* Exercise:
Leave the pictures out, and transcribe the material below exactly from the line with "Image resolution: width=471" to the line with "Given: Click 'Account", both lines included.

* Supplied information:
↓↓↓
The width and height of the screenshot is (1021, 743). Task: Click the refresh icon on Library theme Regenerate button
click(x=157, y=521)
↑↑↑
↓↓↓
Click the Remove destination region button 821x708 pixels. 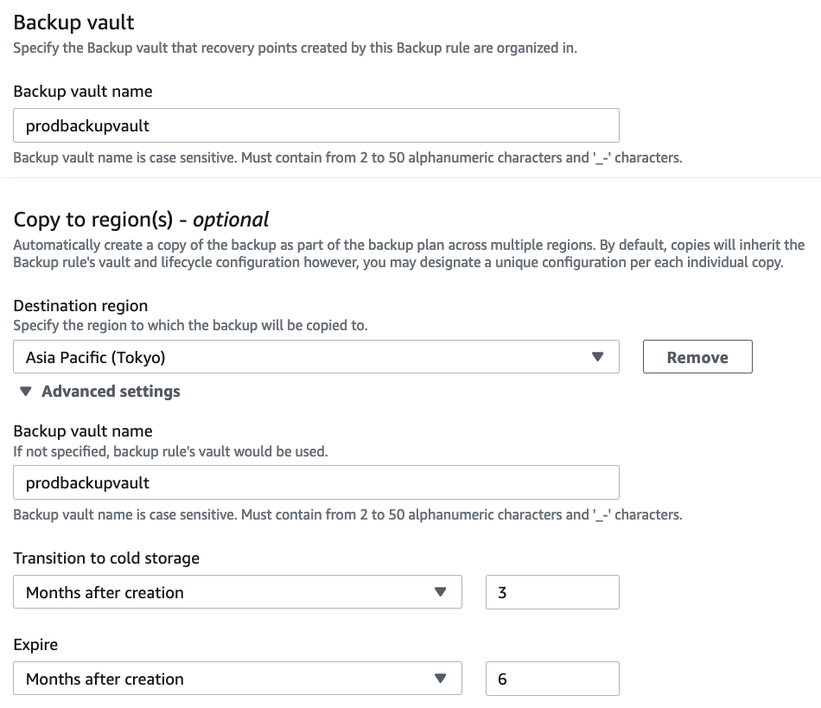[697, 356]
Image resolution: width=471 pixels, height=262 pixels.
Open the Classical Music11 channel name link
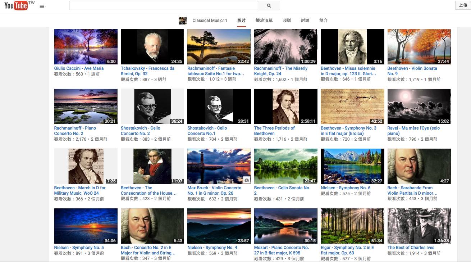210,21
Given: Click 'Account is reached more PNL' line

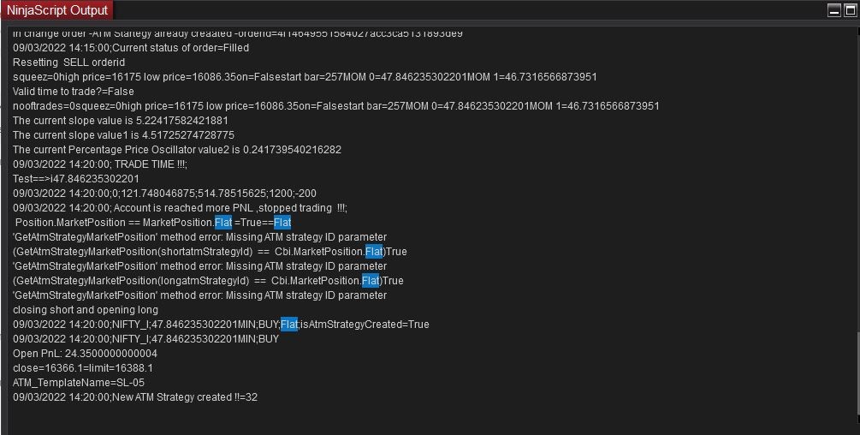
↑↑↑
* Result for this task:
Image resolution: width=471 pixels, height=262 pixels.
Open the Classical Music11 channel name link
210,21
Given: Click 'Account is reached more PNL' line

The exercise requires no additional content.